Another e-mail indicates Intermix was also fielding overtures from Viacom, according to Greenspan. A Viacom executive "just called w lots of luv," writes Rosenblatt to Intermix Chief Operating Officer Sherm Atkinson. Viacom did not respond to a request for comment. Rosenblatt, now CEO of Demand Media, declined to comment through a company spokesperson.
In a statement to BusinessWeek.com, News Corp. said: "It's unfortunate that Mr. Greenspan continues to issue press releases complaining about a deal that many industry experts initially believed was a risk for News Corp. to take. We've strategically built this business since the acquisition and are just now beginning to realize real financial value. This is simply a case of sour grapes making for loud complaints."
Greenspan also alleges shareholders weren't provided with key revenue data that would have helped them make a more educated decision at the time of the deal. "No one knew what the revenue of MySpace was," Greenspan says. "MySpace has hidden it from everybody."
Though he's among the most vocal, Greenspan isn't the only former MySpace investor disappointed with the sale to News Corp. "As a shareholder of MySpace, my strong preference would have been not to have sold the company," says Geoff Yang, a founding partner at Redpoint Ventures, which funded MySpace.com. Redpoint hasn't sued Intermix over the deal, but others have. Greenspan is among stakeholders who have sued Intermix and its representatives.
Several other people are participating in at least two separate lawsuits alleging everything from violations of proxy statements to an unfair sales process that prevented other companies from bidding for MySpace. They have big-gun lawyers backing them, including Lerach Coughlin Stoia Geller Rudman & Robbins, which won billions in settlements for plaintiffs in the Enron case. "Other than the Enron case, this is the largest case in my case inventory," says Darren Robbins, a partner at the firm. "This is the most outrageous transaction I've ever witnessed. Other cases pale in comparison." News Corp. is being defended by Skadden, Arps, Slate, Meagher & Flom, which represented The Blackstone Group in the acquisition of Freescale Semiconductor for $17.6 billion—the largest-ever leveraged tech buyout.

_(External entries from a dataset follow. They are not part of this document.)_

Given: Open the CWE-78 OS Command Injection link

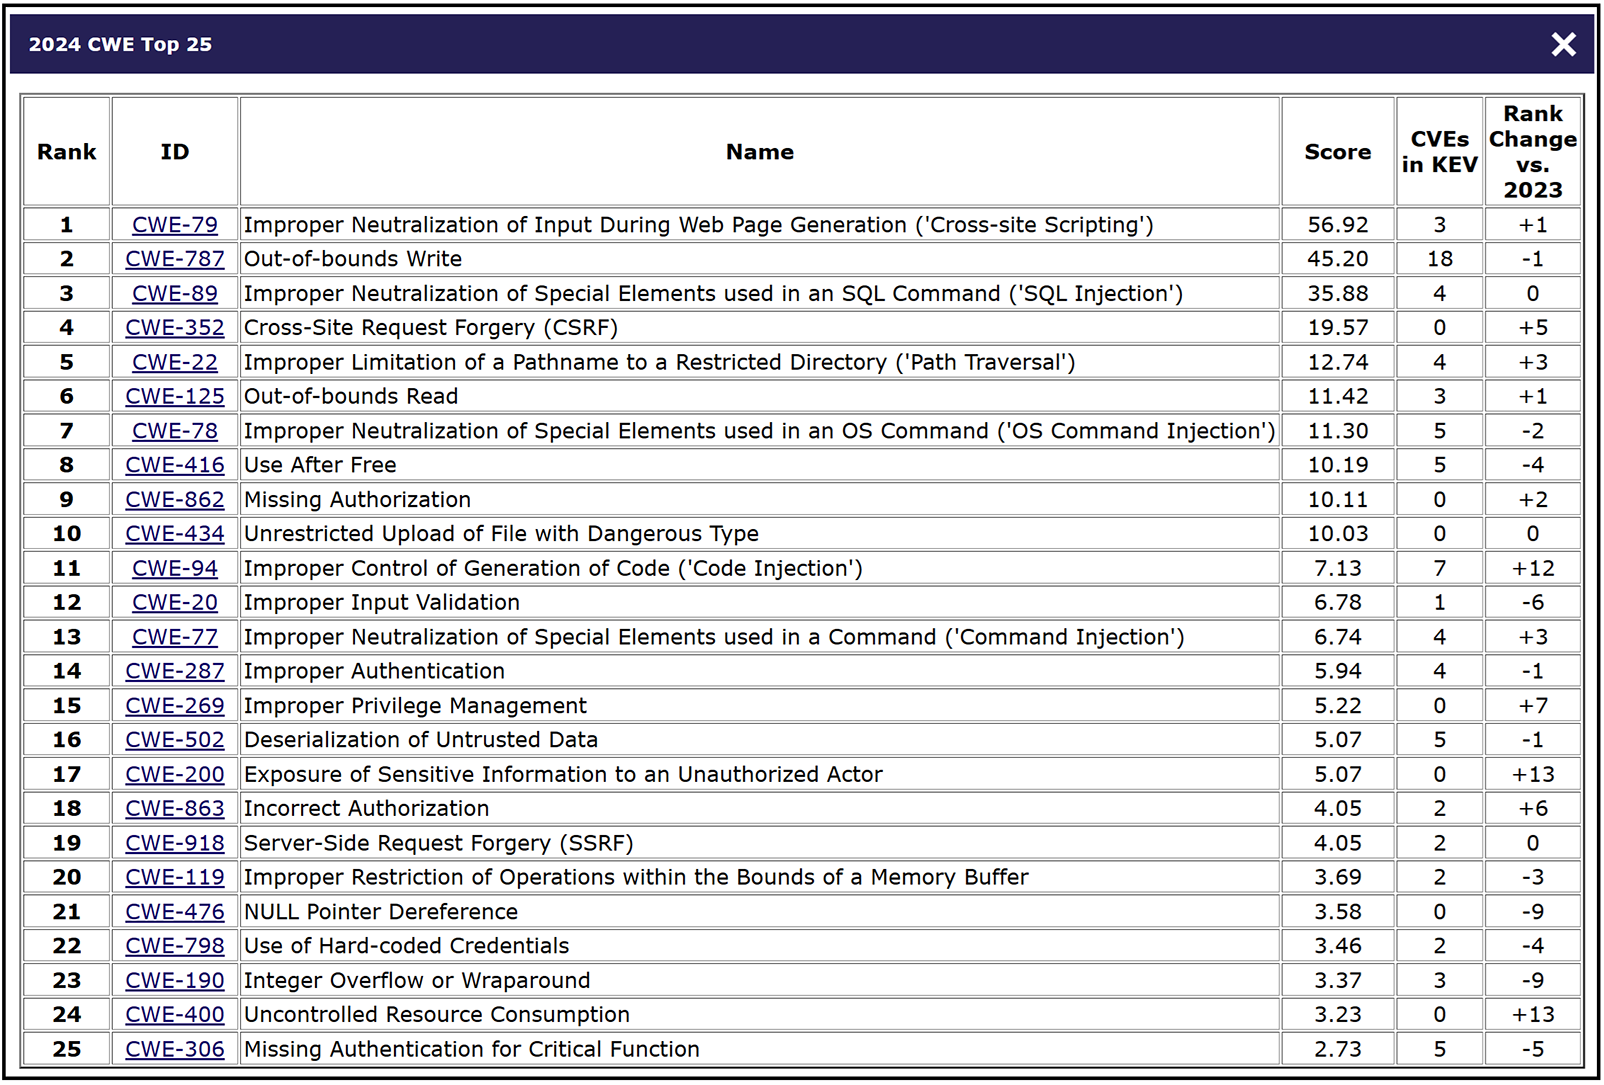Looking at the screenshot, I should coord(175,431).
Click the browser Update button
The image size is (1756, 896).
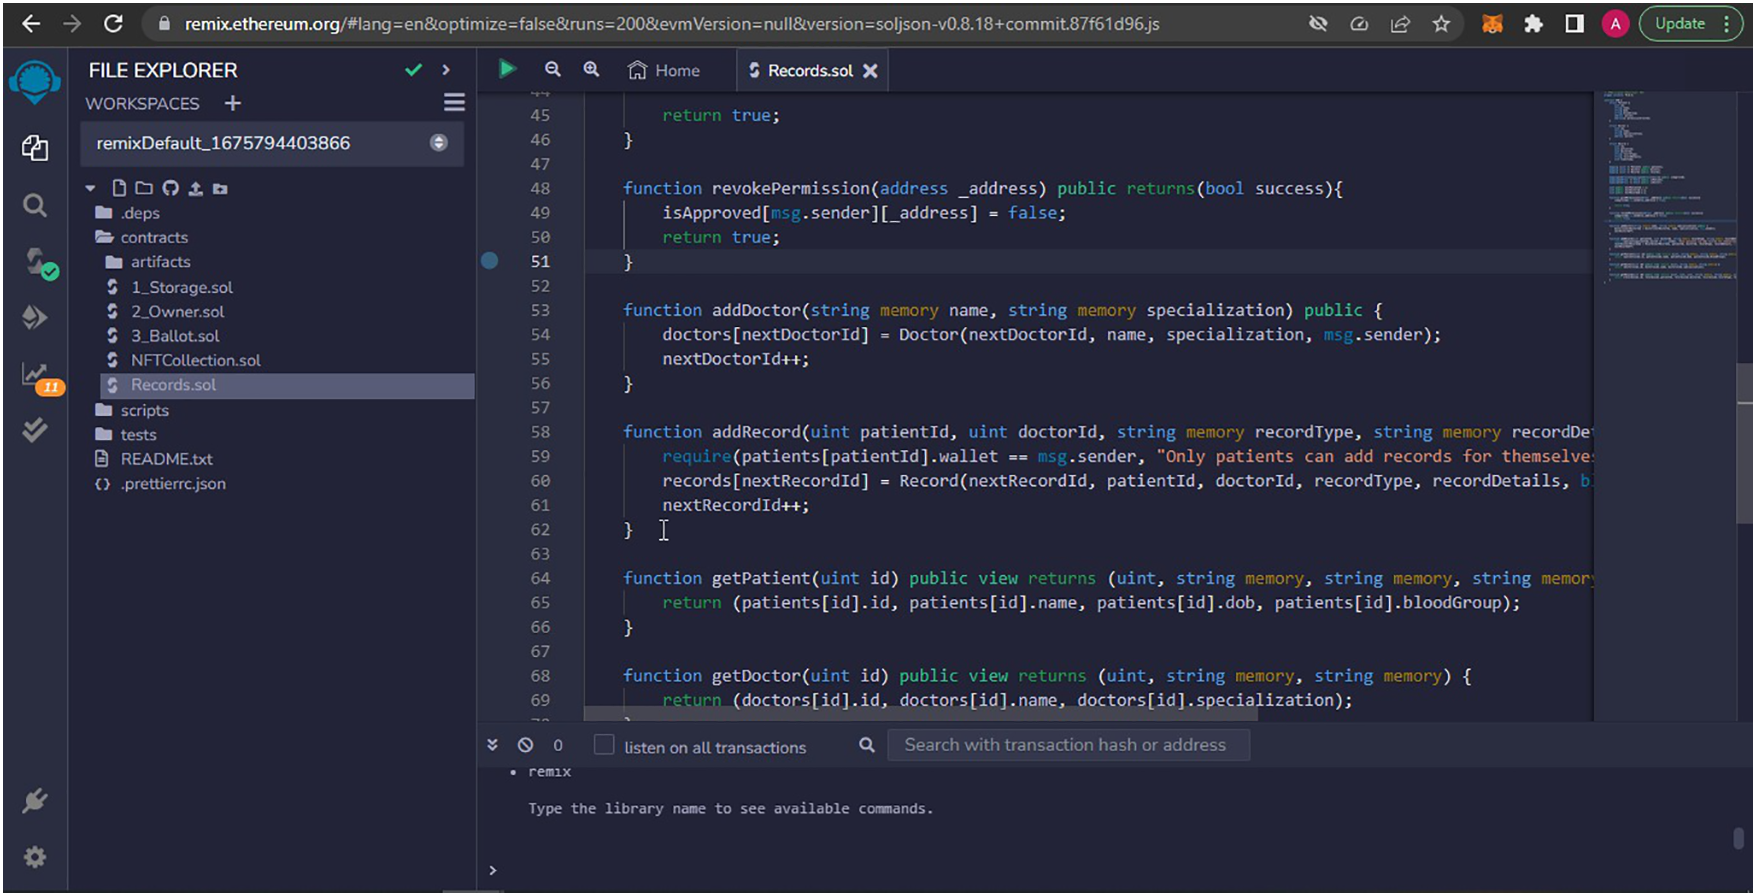[1680, 24]
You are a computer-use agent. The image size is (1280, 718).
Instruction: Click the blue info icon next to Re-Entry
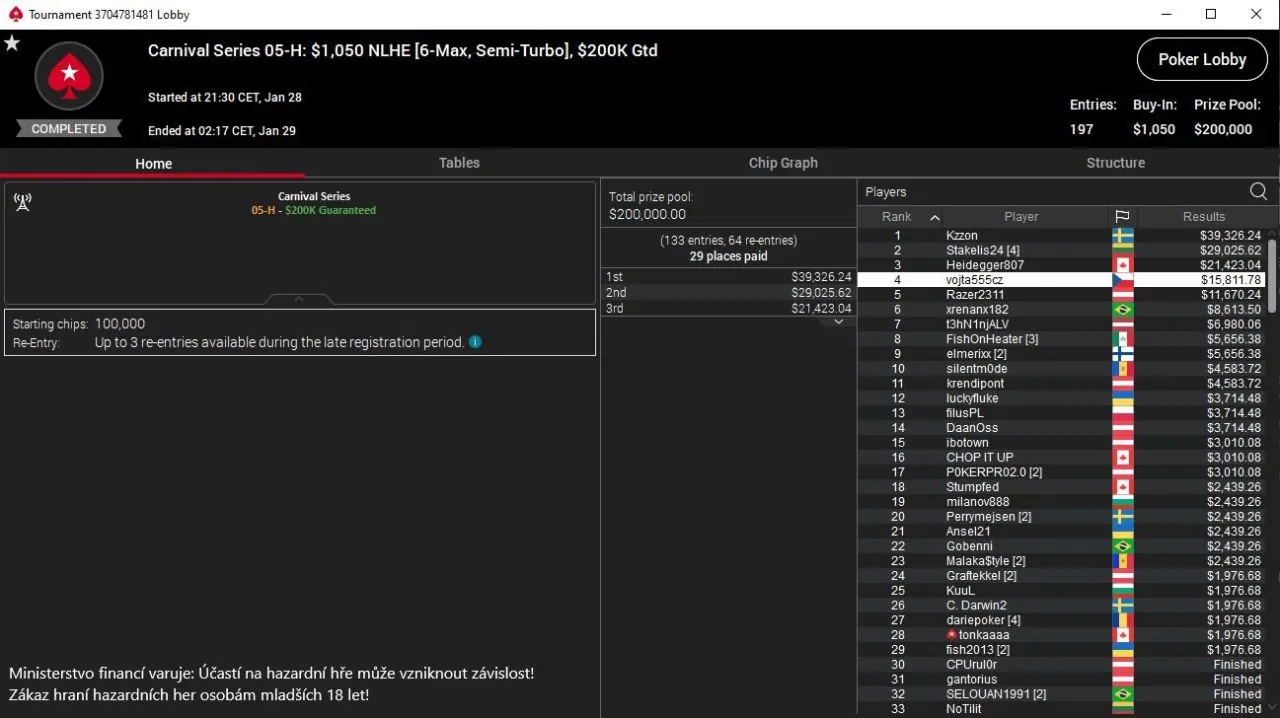click(475, 342)
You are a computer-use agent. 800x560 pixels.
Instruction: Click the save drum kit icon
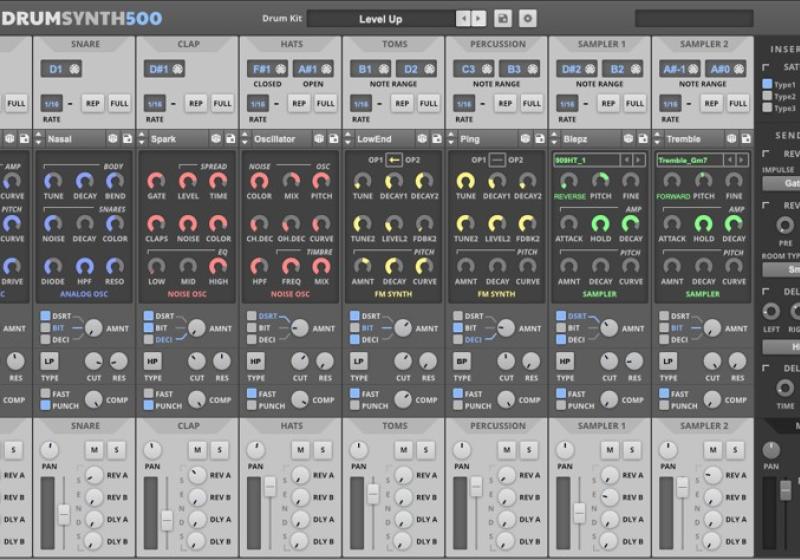503,19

Indeed, M&A attorneys say News Corp. has taken on a lot of risk in acquiring MySpace.com—risks that had reduced the site's value. Besides many business model unknowns, Intermix was being investigated by New York Attorney General Eliot Spitzer for installing spyware and adware onto home computers unbeknownst to users.
While they'd agreed on a likely settlement in June, 2005, before the sale to News Corp., Intermix and Spitzer reached final settlement in the fall of 2005. According to the settlement, former Intermix CEO Greenspan—who left the company several years earlier—had to give up some $750,000 in profits. Intermix itself agreed to pay a $7.5 million settlement (see BusinessWeek.com, 5/5/05, "Spitzer's Spreading Spyware Net").
Many in the law profession, in fact, view postacquisition shareholder suits with a critical eye. "It's become more prevalent in the past few years to file a lawsuit almost immediately after a deal, [whether there are grounds for that or not]," says David Lipkin, a partner in the M&A group at the law firm of Cooley Godward Kronish, which helped eBay (EBAY) acquire hot Web property Skype. "It's become sort of a cottage industry."
Still, the bad news for News Corp. is: "It's very hard to get this type of lawsuit dismissed, to prevent them from going to trial," Lipkin says. Most companies end up settling the suits, with shareholders maybe getting a small sum and lawyer fees, he says. How the MySpace cases will play out remains to be seen. But they certainly promise to be a headache for Murdoch & Co. in the months to come, even as MySpace continues to grow and flourish.